> _DATA SECTION_
==*==

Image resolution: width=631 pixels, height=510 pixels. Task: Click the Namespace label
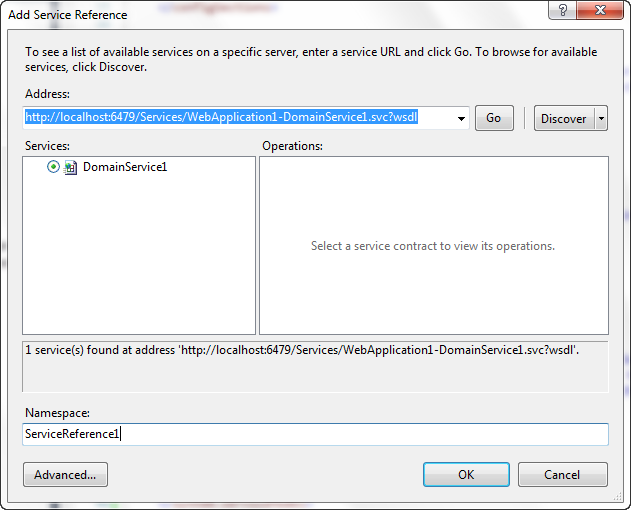pos(57,412)
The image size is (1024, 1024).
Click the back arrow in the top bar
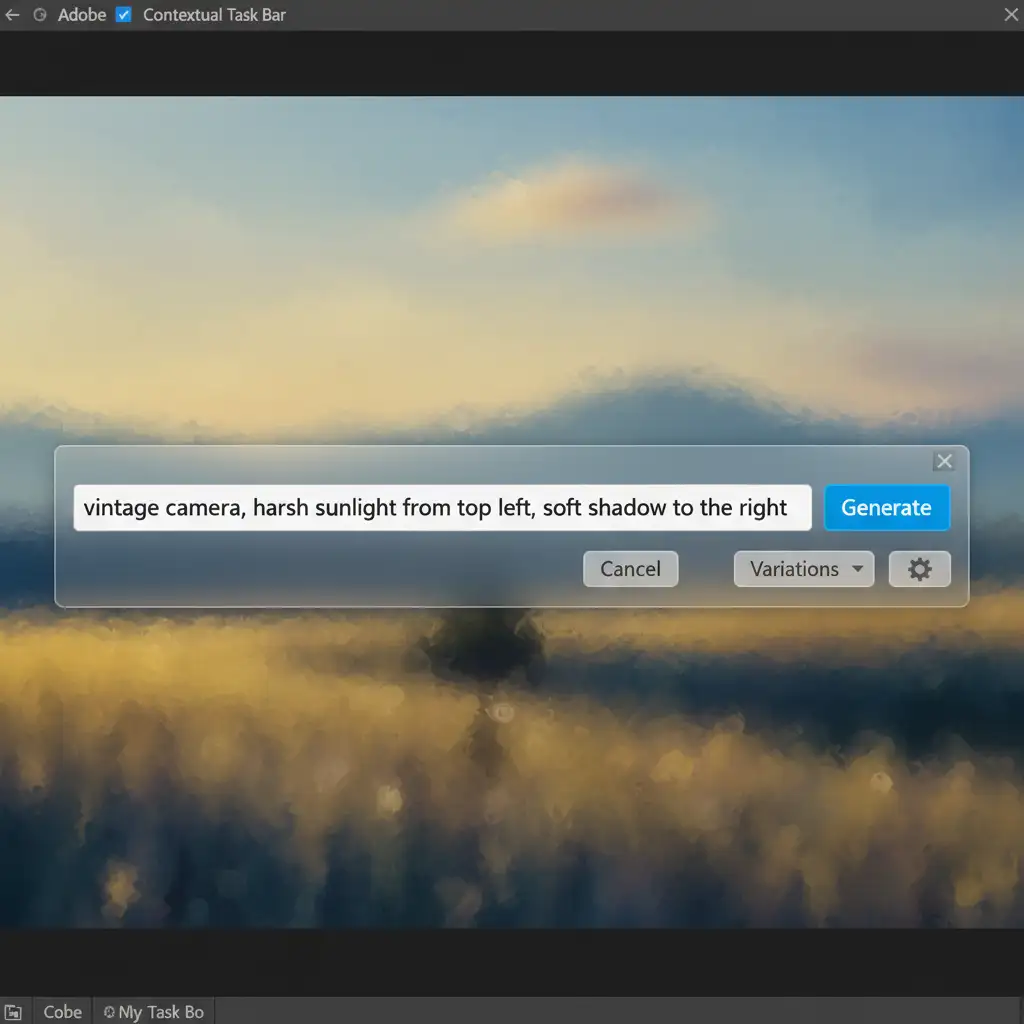(12, 15)
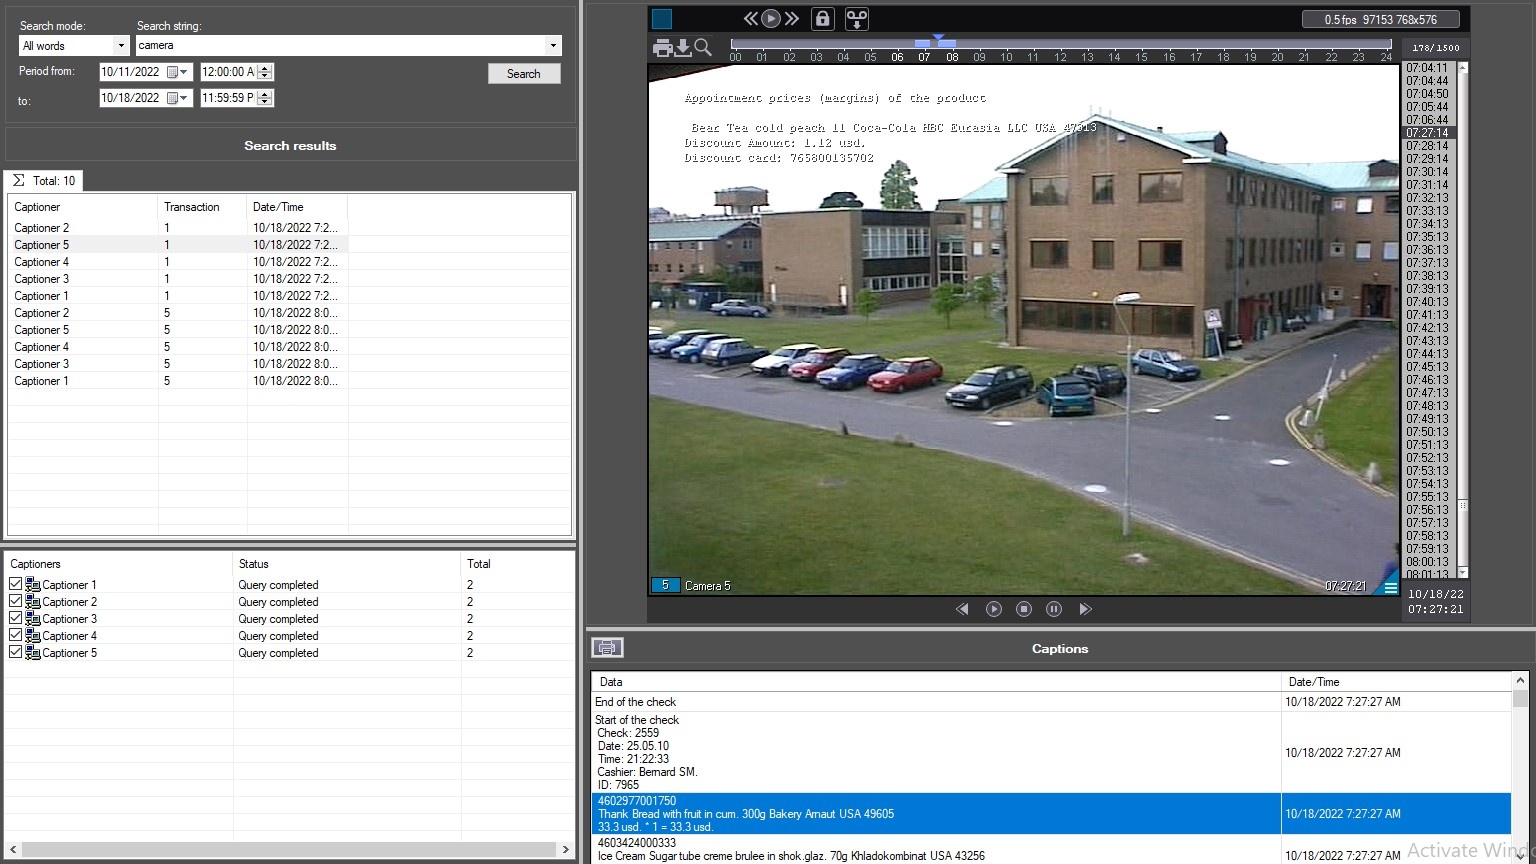Expand the Search string history dropdown
This screenshot has height=864, width=1536.
553,46
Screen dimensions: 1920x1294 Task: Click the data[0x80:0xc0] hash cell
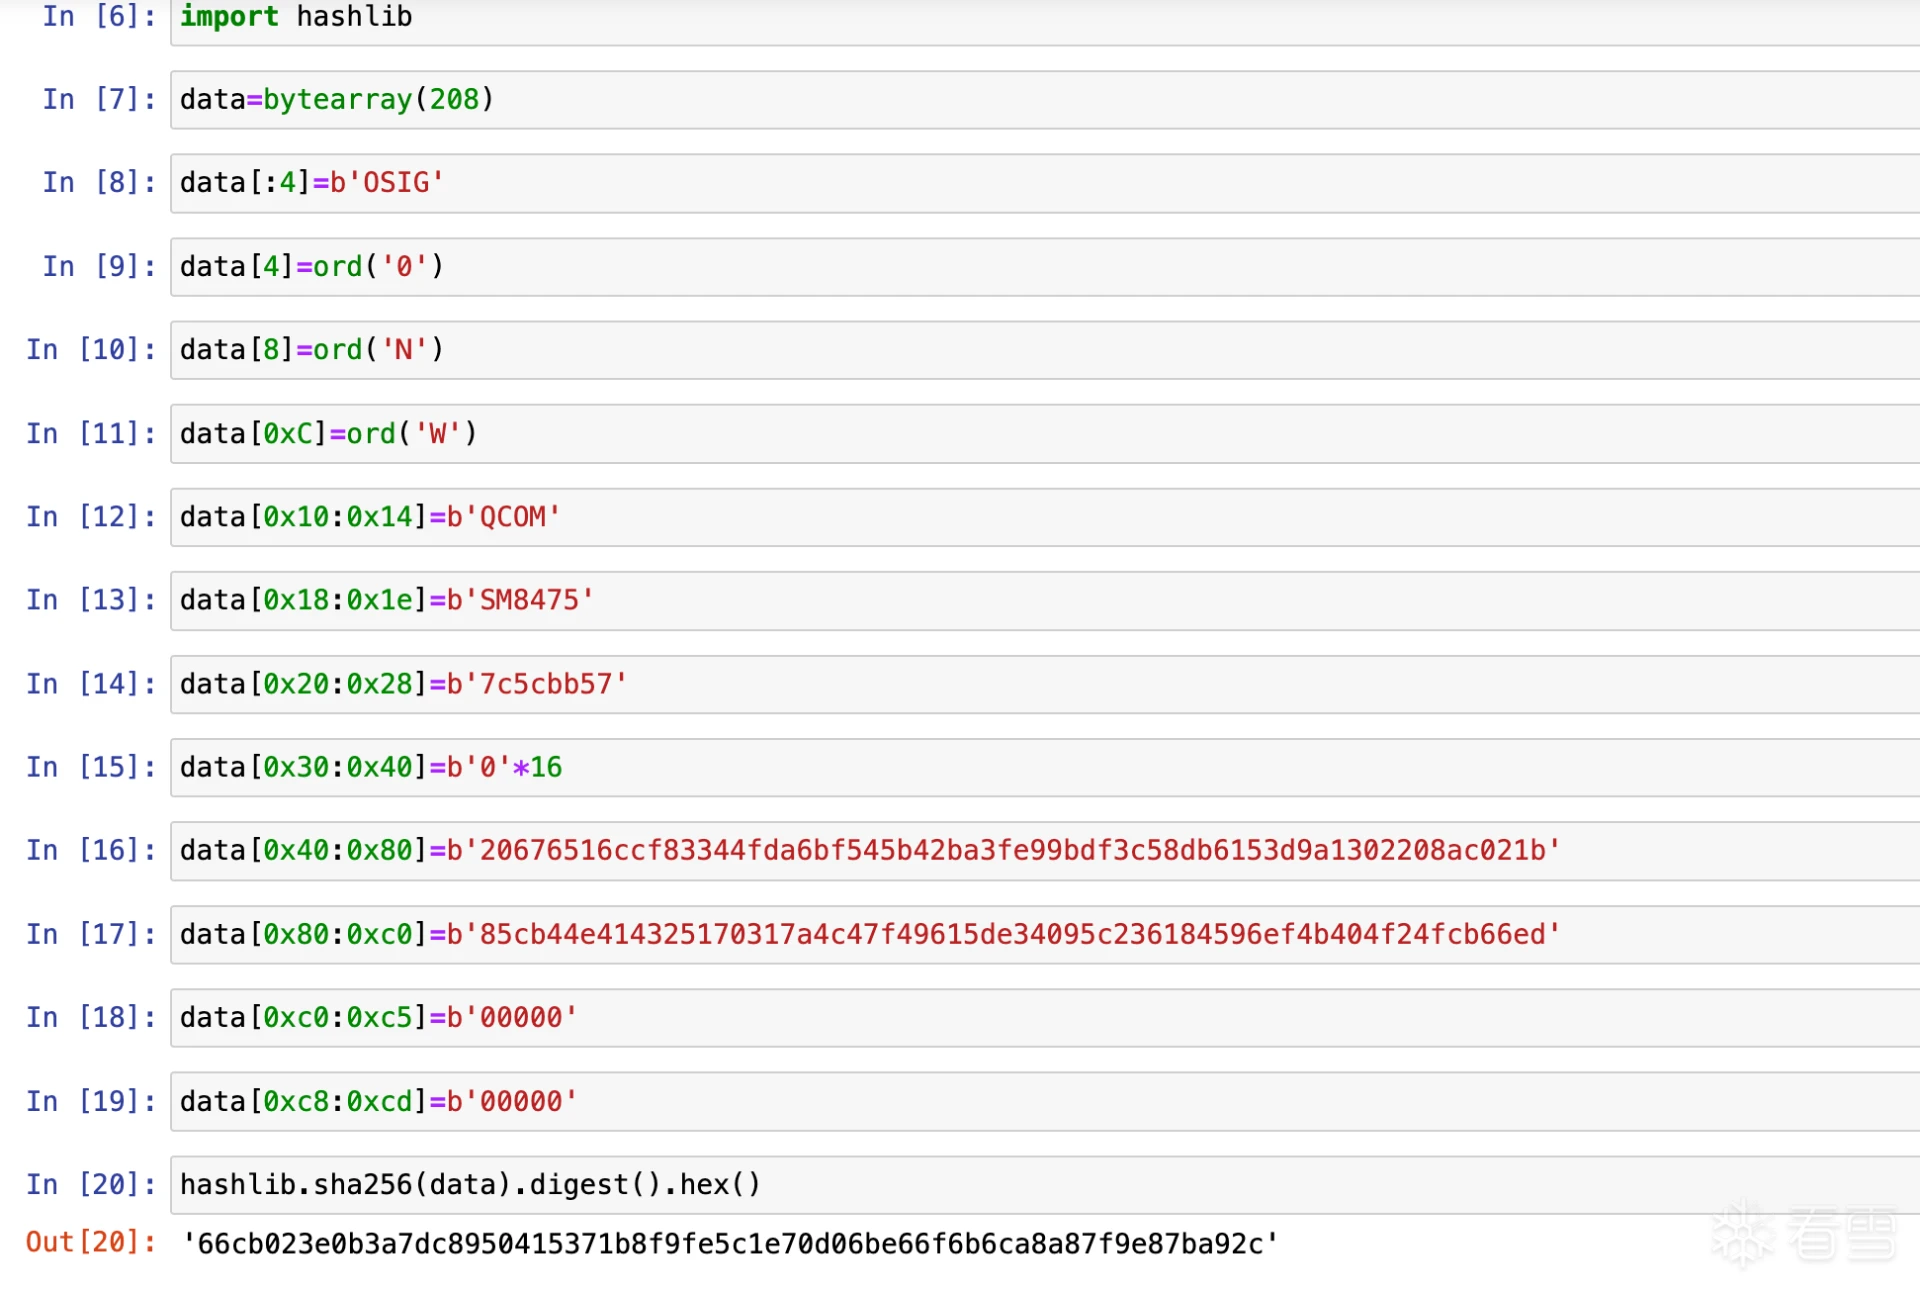pyautogui.click(x=1045, y=934)
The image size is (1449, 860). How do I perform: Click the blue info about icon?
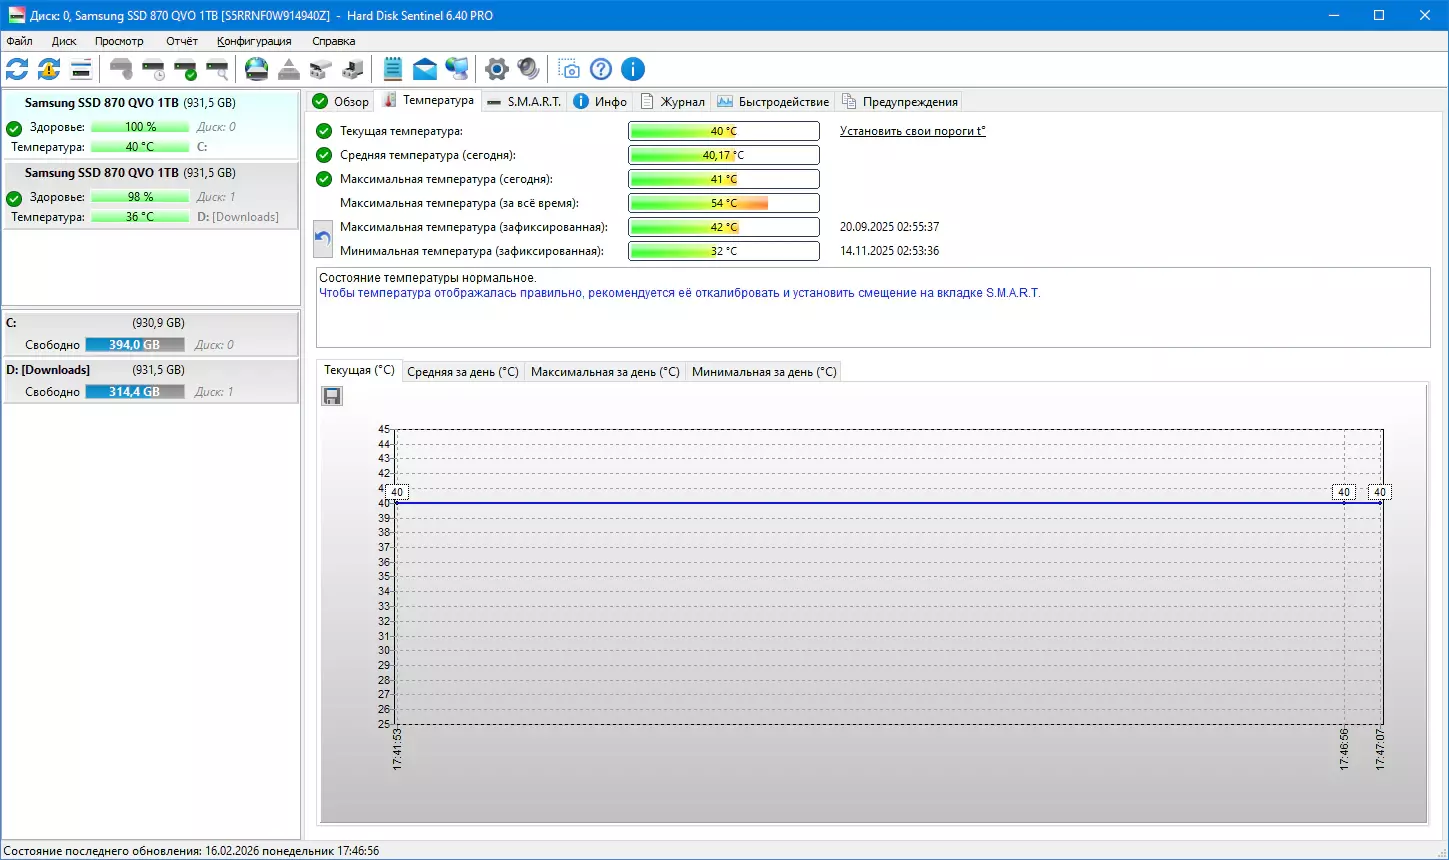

==*==

> _WHAT YOU NEED TO DO_
Please show, exactly as written, every line above that contains the word "size".

> _YOUR SOLUTION_
The image size is (1024, 1024).
The image size is (1449, 860). How do I perform: Click the blue info about icon?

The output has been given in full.